1

The high level problem I'm trying to solve is that I have a 1.5 GB SMS data dump, and I am trying to filter the file to preserve only messages to and from a single contact.

I am using lxml in Python to parse the file, but let me know if there are better options.

The structure of the XML file is like this:

SMSES (root node)
  'count': 'xxxx',
  (Children):
      MMS
          'address': 'xxxx',
          'foo':     'bar',
           ... : ...,
           (Children)
               'other fields': 'that _do not_ specify address',
      MMS
          'address': 'xxxx',
          'foo':     'bar',
           ... : ...,
           (Children)
               'other fields': 'that _do not_ specify address'

i.e., I want to traverse the children of the root node, and for every MMS where 'address' does not match a specific value, remove that MMS and all its descendents (the children tend to hold items like images, etc.).

What I've tried:

I have found question/answers like this: how to remove an element in lxml

But these threads tend to have simple examples without nested elements.
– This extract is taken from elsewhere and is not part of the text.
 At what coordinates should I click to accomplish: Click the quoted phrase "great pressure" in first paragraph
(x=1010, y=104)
  • It's not clear to me how to use tree.xpath() to find elements that do not match a value
  • It's not clear to me whether calling remove(item) removes the item's descendants (which I want in this case).
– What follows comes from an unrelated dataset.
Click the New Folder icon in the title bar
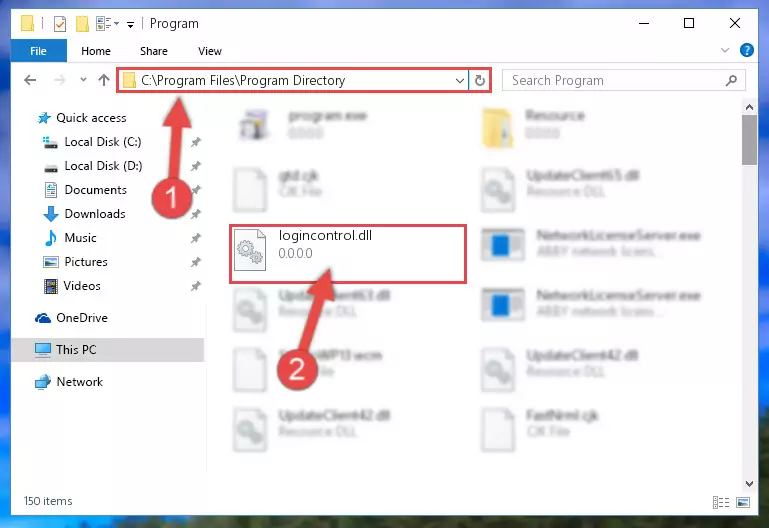The image size is (769, 528). pos(83,23)
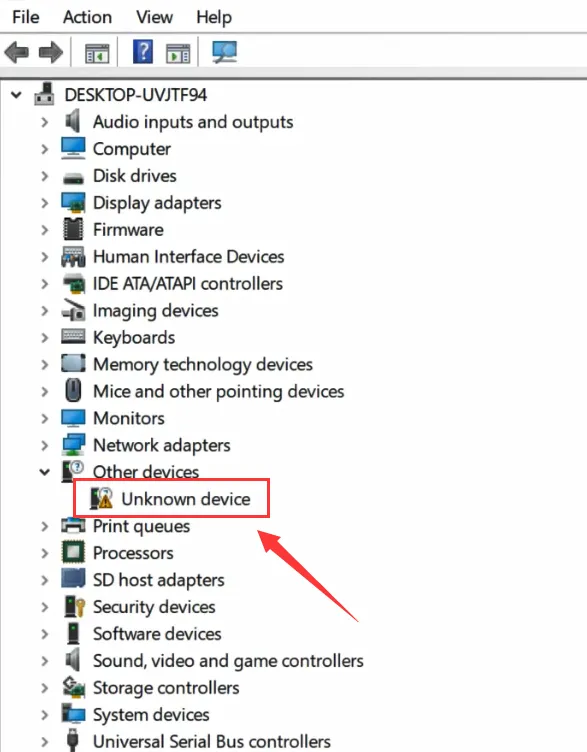The image size is (587, 752).
Task: Click the Show/Hide console tree icon
Action: (97, 53)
I've tried a very naive approach, in which I obtain an iterator, and then walk through the tree, removing elements as I go:

from lxml.etree import XMLParser, parse
p = XMLParser(huge_tree=True)
tree = parse('backup.xml', parser=p)

it = tree.iter()
item = next(it) # consume root node

for item in it:
    if item.attrib['address'] != '0000':
        item.getparent().remove(item)

The problem with this script is that the iterator performs DFS, and the children of MMS elements do not have the address field. So, I am looking for:

  • What is the most efficient + reasonably easy way to accomplish my task?
  • Otherwise, how can I force tree.iter() to give me a BFS iterator over only the first-degree neighbors of the root?
  • Does remove(item) indeed remove all descendants, or does it attach the children to the parent?

Thank you for taking the time to read. Sorry if this is a naive question -- parsing XML files isn't really my bread and butter, and the LXML documentation was difficult for me to read as a novice.

Thanks!

Addison
  • 131
  • 1
  • 9
  • It would be easier to help if you asked one distinct question at a time. Seeing a trimmed-down sample of actual XML instead of just "the structure" would also help us understand. Apparently, your "naive approach" does not cause severe memory problems even though the file is large. Is that true? – mzjn Oct 28 '19 at 07:50
  • Can you please add a valid XML snippet to the question? – balderman Oct 28 '19 at 08:34

1 Answers1

0

There's a new release of Saxon/C out last week with a Python language binding, incorporating XSLT 3.0 streaming capability: it's very new software but you could give it a try (with a Saxon-EE evaluation license available from saxonica.com). The stylesheet is very simple:

<xsl:transform xmlns:xsl="http://www.w3.org/1999/XSL/Transform"
  version="3.0">

<xsl:mode streamable="yes"/>

<xsl:template match="/">
<SMSES>
   <xsl:copy-of select="SMS[@address='specific value']"/>
</SMSES>
</xsl:template>

</xsl:transform>

Unfortunately you've abstracted your XML so I can't tell whether "address" is actually an element or an attribute, and it makes a considerable difference when streaming. I've assumed here that it's an attribute, but if you provide a real XML sample then I can help you produce some real working XSLT code.

You could equally well run this directly from the command line using the established Saxon/Java product if there's no real constraint that it has to be run from Python. But either way, streaming requires the enterprise edition of Saxon.

Michael Kay
  • 156,231
  • 11
  • 92
  • 164